I reported on the following updates at the September 12, 2017 meeting of the Southwestern Planned Giving Council:
1. Pennsylvania Budget
The Legislature and the Governor are still discussing various options to close a significant budget gap of approximately 2 billion dollars. Given the failure to agree on the revenue side of the budget, it appears that state spending will be curtailed.
2. Prospects for Federal Tax Reform
The Senate Finance Committee and House Ways and Means Committee are both expected to have Tax Reform hearings in the near future. However, both the House and Senate legislative calendars are limited, and it appears that it will be difficult for any action to be taken on Tax Reform before year end. Charities are well advised to keep informed on the status of the charitable tax deduction and limitations on itemized deductions.
3. Charitable Substantiation Rules
Two recent cases are illustrative of the importance of substantiating charitable tax deductions. In Big River Development, LP, et al. v. Commissioner, T.C. Memo 2017-166 (August 27, 2017) the Tax Court held that the deed for an easement constituted adequate substantiation. This case involved the Armstrong Cork Building, a historic property in Southwestern ’s Strip District. The taxpayer obtained a qualified appraisal and reported a $7.14 million charitable deduction, but did not obtain an acknowledgement letter from the charity until 2 years later. Fortunately for the taxpayer, the Tax Court found that the deed of easement constituted the contemporaneous written acknowledgement. The point of this case is that the taxpayer had to litigate and spend considerable money on supporting its charitable tax deduction, while this is a relatively simple matter that could have been handled by the charity providing a contemporaneous acknowledgement letter.

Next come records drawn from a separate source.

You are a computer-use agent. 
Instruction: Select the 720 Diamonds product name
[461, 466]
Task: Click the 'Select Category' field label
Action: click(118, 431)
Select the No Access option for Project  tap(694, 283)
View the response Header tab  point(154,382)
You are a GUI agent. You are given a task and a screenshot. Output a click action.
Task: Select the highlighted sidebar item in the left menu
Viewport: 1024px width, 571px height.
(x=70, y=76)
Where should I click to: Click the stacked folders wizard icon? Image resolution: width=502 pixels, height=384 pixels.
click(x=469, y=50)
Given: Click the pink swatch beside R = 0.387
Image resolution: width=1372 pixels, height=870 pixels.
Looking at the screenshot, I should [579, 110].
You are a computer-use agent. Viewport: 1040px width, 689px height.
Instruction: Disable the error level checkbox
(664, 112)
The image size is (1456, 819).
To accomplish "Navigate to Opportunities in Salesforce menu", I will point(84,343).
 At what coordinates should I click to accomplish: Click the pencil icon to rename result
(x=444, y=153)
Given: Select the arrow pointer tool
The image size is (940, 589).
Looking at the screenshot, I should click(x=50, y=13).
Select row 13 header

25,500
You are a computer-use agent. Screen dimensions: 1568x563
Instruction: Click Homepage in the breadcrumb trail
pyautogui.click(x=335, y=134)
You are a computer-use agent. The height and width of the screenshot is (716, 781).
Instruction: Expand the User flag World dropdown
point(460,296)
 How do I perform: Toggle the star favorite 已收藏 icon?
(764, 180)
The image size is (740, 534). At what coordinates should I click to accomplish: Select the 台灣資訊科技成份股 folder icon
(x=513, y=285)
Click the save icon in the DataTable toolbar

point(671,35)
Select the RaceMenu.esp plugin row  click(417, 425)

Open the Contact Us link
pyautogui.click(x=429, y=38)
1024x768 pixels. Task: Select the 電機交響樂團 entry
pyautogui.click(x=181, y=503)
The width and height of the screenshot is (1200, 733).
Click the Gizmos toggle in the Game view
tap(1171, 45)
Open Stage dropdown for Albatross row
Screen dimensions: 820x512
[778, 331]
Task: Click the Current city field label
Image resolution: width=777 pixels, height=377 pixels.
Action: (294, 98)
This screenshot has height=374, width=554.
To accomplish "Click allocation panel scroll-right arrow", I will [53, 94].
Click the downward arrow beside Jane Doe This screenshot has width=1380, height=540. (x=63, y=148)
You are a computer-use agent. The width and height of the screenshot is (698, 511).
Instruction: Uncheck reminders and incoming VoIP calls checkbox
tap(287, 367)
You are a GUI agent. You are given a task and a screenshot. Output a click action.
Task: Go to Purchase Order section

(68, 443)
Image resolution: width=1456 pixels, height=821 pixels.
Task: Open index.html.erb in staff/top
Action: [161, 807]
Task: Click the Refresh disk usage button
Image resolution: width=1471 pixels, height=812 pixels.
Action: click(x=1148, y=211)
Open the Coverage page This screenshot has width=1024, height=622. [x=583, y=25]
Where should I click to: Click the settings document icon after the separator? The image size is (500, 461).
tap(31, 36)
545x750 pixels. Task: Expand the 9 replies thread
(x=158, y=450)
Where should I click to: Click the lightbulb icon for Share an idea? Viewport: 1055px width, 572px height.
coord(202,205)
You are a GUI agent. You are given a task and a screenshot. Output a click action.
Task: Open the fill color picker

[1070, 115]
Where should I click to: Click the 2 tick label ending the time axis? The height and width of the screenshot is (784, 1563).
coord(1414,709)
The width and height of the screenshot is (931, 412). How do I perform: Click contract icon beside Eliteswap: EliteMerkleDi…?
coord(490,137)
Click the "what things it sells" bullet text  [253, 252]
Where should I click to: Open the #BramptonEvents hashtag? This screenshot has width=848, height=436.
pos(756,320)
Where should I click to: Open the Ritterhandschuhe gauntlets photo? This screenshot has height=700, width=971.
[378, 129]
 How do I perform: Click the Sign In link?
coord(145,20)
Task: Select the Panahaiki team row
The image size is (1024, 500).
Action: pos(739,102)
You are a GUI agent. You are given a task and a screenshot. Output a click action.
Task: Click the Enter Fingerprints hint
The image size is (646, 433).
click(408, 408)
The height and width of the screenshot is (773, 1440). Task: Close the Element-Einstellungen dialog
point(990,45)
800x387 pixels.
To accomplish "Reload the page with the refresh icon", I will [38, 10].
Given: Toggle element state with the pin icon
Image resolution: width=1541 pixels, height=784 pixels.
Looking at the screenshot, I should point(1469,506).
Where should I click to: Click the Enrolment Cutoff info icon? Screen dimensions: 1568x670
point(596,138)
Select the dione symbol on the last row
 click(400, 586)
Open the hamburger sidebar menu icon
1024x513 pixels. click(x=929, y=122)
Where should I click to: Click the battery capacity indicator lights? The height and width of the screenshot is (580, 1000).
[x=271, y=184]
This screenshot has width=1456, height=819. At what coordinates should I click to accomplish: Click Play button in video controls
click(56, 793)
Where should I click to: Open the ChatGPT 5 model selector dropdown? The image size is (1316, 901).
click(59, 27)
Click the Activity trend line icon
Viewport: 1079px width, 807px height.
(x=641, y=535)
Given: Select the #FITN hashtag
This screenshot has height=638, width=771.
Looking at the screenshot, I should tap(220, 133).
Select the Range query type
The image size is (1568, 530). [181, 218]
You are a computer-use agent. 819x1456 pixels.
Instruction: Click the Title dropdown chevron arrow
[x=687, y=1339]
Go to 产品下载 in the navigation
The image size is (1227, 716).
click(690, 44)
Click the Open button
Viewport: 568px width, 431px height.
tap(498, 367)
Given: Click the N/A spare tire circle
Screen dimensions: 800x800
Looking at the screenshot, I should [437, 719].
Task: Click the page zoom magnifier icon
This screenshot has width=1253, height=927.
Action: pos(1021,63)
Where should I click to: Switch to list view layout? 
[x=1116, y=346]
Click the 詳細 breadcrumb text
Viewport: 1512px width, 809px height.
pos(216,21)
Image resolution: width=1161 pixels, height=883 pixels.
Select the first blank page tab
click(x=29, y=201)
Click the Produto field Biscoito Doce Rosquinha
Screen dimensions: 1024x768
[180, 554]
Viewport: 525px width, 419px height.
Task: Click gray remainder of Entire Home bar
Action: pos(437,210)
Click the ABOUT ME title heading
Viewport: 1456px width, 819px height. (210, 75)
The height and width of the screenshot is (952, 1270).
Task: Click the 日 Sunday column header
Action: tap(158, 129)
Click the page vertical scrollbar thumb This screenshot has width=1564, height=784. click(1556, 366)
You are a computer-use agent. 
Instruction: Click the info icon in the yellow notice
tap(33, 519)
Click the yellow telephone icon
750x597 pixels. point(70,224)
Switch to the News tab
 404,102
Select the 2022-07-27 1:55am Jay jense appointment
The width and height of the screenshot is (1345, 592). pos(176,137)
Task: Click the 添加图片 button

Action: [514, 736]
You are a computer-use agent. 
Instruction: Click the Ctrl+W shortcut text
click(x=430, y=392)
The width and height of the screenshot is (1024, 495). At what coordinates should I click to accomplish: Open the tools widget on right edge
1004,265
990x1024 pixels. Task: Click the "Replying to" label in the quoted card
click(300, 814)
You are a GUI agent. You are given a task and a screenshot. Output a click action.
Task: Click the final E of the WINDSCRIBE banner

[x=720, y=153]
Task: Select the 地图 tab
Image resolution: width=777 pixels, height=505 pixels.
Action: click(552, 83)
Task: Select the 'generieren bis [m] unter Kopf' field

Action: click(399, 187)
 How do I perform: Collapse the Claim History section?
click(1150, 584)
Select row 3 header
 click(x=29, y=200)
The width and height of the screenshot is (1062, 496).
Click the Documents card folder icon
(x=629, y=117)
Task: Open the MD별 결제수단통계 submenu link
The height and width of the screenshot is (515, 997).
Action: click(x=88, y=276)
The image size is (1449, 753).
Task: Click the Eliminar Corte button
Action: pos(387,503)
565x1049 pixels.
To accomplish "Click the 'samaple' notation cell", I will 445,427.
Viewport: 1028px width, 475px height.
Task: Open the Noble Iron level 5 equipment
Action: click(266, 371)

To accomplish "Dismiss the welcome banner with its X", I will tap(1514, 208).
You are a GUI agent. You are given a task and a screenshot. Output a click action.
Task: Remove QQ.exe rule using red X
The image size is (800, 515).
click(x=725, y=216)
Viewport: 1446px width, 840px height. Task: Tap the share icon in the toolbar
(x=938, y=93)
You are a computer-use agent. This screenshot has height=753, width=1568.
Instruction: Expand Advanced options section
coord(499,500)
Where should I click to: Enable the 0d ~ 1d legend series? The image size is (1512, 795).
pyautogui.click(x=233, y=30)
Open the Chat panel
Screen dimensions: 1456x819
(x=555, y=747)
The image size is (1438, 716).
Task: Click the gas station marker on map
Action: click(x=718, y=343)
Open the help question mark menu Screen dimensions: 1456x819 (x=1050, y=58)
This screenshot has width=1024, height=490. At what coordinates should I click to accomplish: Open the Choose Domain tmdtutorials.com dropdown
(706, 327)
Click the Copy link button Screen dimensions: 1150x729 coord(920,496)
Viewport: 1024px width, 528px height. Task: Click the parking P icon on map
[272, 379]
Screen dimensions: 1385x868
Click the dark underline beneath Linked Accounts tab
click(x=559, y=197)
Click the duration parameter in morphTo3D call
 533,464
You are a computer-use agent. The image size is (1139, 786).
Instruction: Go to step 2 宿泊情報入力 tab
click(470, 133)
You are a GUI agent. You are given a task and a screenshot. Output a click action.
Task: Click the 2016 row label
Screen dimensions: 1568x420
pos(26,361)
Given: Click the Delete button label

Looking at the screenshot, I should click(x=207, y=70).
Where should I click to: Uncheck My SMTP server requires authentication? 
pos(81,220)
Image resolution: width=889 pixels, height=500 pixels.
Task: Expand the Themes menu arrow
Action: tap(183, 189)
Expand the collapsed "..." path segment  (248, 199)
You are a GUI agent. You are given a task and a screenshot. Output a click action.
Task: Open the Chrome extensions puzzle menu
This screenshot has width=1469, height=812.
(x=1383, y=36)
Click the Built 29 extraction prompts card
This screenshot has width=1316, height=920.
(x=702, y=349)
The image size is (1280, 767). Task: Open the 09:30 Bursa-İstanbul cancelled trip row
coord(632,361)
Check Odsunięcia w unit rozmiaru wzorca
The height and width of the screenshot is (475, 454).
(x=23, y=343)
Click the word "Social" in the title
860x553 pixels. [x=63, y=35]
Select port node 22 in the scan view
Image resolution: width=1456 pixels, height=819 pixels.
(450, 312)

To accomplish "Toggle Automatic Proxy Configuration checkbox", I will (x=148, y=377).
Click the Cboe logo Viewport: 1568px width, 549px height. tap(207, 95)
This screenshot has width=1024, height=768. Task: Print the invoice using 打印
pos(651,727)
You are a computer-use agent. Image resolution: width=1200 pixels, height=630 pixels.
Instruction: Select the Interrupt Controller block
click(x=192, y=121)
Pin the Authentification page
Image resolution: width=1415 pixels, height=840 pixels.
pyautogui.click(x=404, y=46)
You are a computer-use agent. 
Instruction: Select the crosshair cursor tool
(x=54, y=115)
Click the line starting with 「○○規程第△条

In another case involving a remainder interest in real estate, the taxpayer lost a $33 million deduction because the taxpayer did not list its $2.95 million cost basis on IRS Form 8283, as required. Of course, reporting the $2.95 million cost basis would have called into question the $33 million valuation of the remainder and the taxpayer’s claimed deduction. In any event, the Tax Court ruled that because the taxpayer did not comply with the substantiation requirement, it was not entitled to any charitable deduction. This case shows the importance of and the strict construction the IRS places on the charitable substantiation rules.
4. Overtime Final Rule
A federal judge in Texas recently ruled that the Overtime Final Rule issued by the Obama Administration was invalid because the U.S. Department of Labor exceeded its authority in doubling the salary level test from $455.00 a week to $913.00 a week. The U.S. Department of Labor published a recent Request for Information (“RFI”) that asks for comments on the salary level test, how to adjust it for inflation, and what changes to the duties test, if any, are appropriate. Nonprofits are encouraged to respond to the RFI to help ensure that any future Overtime Rule reflects how work is actually performed in nonprofit settings. Comments are due by Monday, September 25, 2017.
Note: This provides general information regarding matters of interest to tax-exempt organizations. Such information is neither legal advice nor legal opinion concerning particular situations. If legal advice or opinion is required, legal counsel should be consulted.